Quand nous rejoignîmes à nouveau les professeurs sur l'estrade, M. Ginsique souriait.

— Tu sais comment faire, Alice, lui dit-il tandis que cette dernière reconnectait son téléphone à l'enceinte

— J'espère que ça en vaut le détour, grimaça M. Wiener. Vous n'avez pas eu beaucoup de temps.

S'il savait ! songeai-je.

— Oh mais vous ne serez pas déçu, affirma Alice, tandis que je croisais les doigts pour qu'il finisse par changer d'avis

Sur ce, elle lança la chanson.

[Il devrait y avoir un GIF ou une vidéo ici. Procédez à une mise à jour de l'application maintenant pour le voir.]

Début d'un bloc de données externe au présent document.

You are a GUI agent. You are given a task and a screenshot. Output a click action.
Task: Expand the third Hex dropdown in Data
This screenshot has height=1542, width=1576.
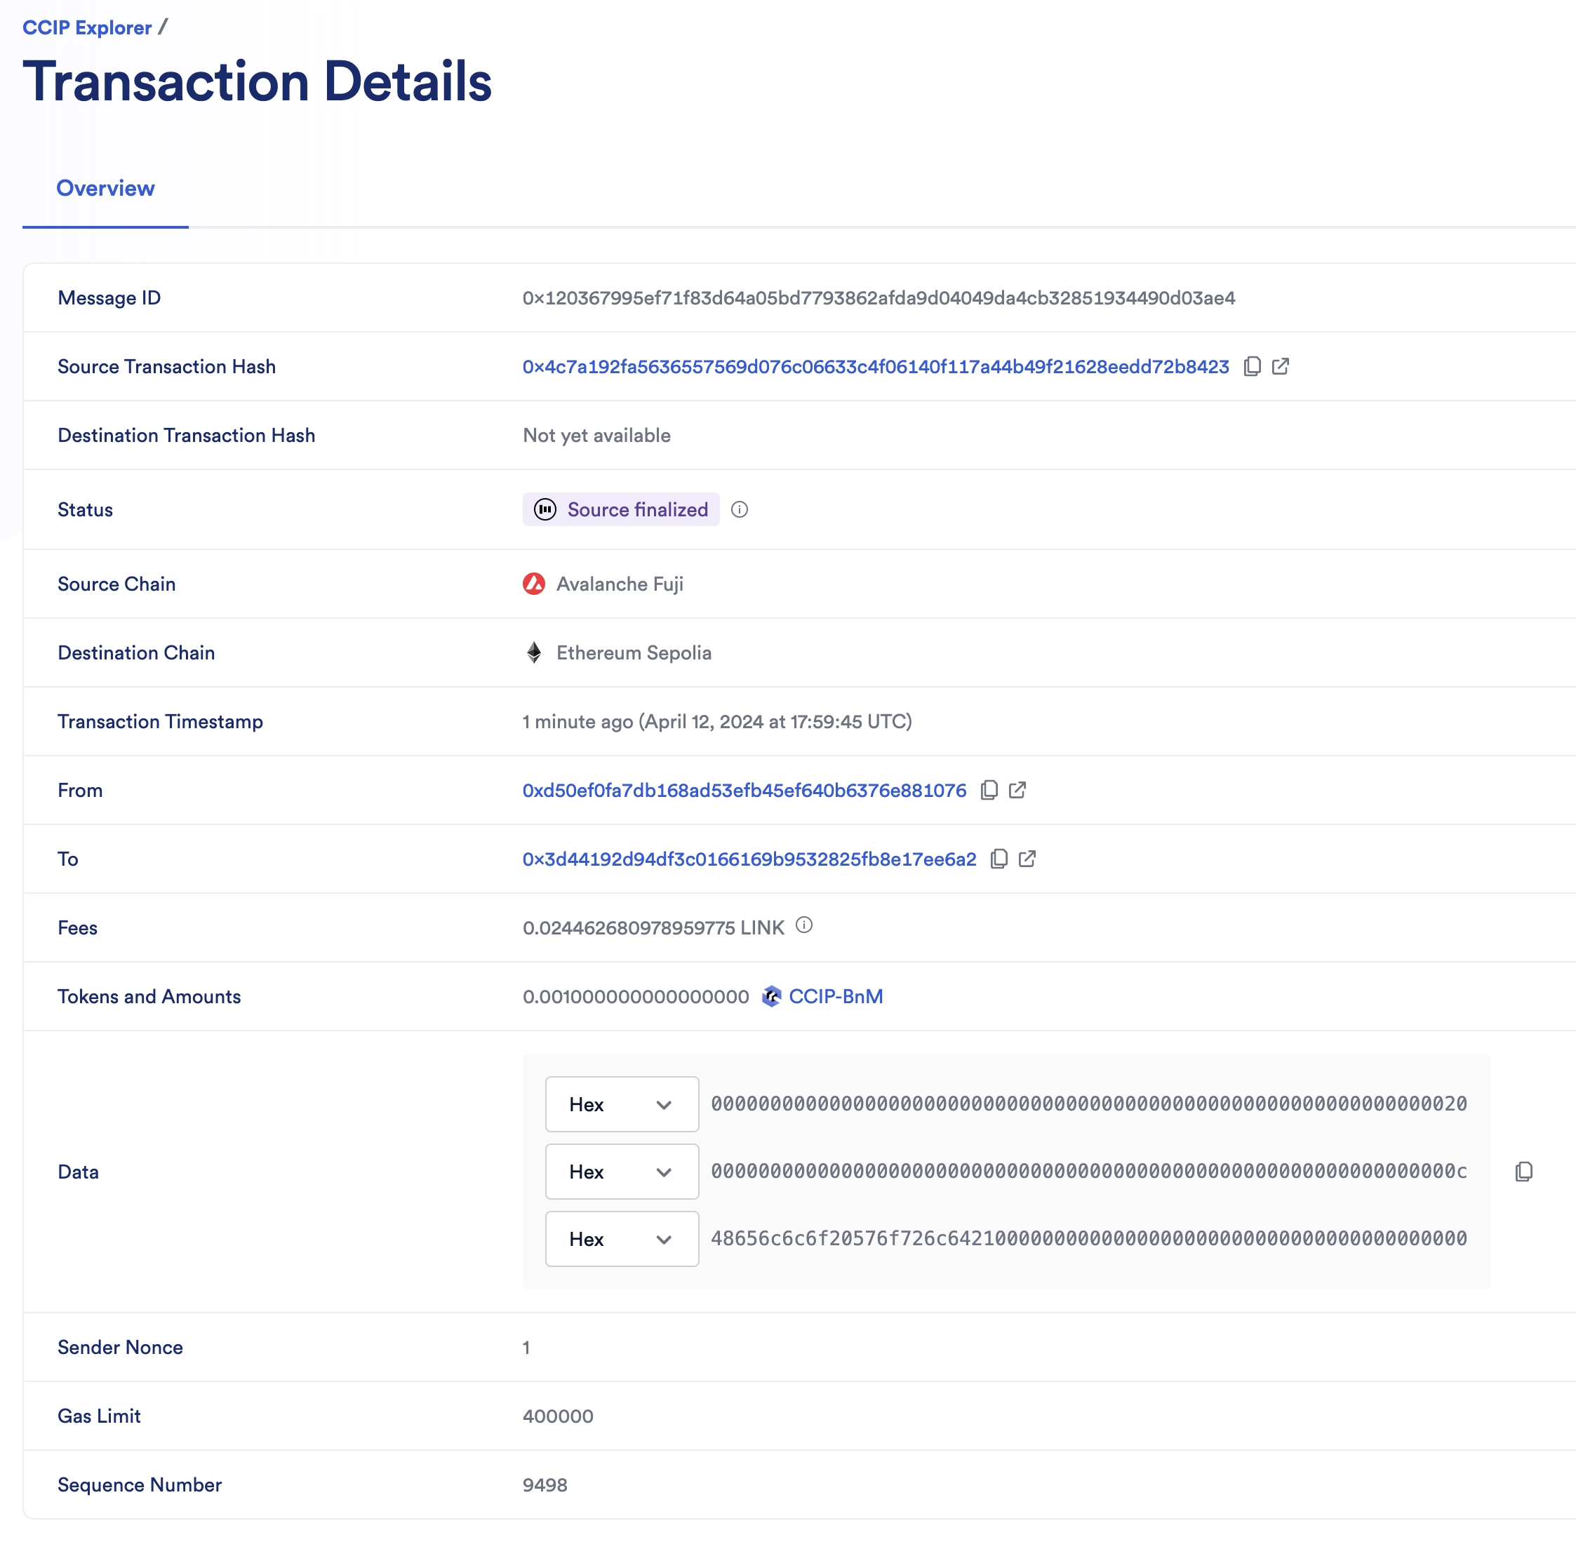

I, I know where to lay, I know what to say. It's all the same, commençai-je, en parcourant la salle du regard

— And I, I know how to play, I know this game. It's all the same, continua Alice, le visage plissé par ses émotions

— Now if I keep my eyes closed he looks just like you ! But he'll never stay, they never do ! m'exclamai-je, imaginant m'adresser à Luke

Je serrai les dents. Pourquoi diable me reconnaissais-je autant dans les paroles ?

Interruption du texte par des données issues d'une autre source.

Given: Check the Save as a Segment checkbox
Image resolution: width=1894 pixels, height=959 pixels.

— Now if I keep my eyes closed he feels just like you ! But you've been replaced, I'm face to face with someone new ! clama ma meilleure amie

— Would've gave it all for you, cared for you ! So tell me where I went wrong ! Would've gave it all for you, cared for you ! lui demandai-je, les larmes aux yeux

— My lover, my liar ! murmura Alice, en fond

— Would've trade it all for you, there for you ! So tell me how to move on ! Would've trade it all for you, cared for you ! lui avouai-je d'une voix perlée de craquelures virevoltantes

— My lover, my liar ! répéta Alice

Trop d'émotions transparaissaient sur mon visage. Mais tant pis, elles transperçaient ma voix. N'était-ce pas là l'objectif ultime ? Faire de la musique un catharsis ?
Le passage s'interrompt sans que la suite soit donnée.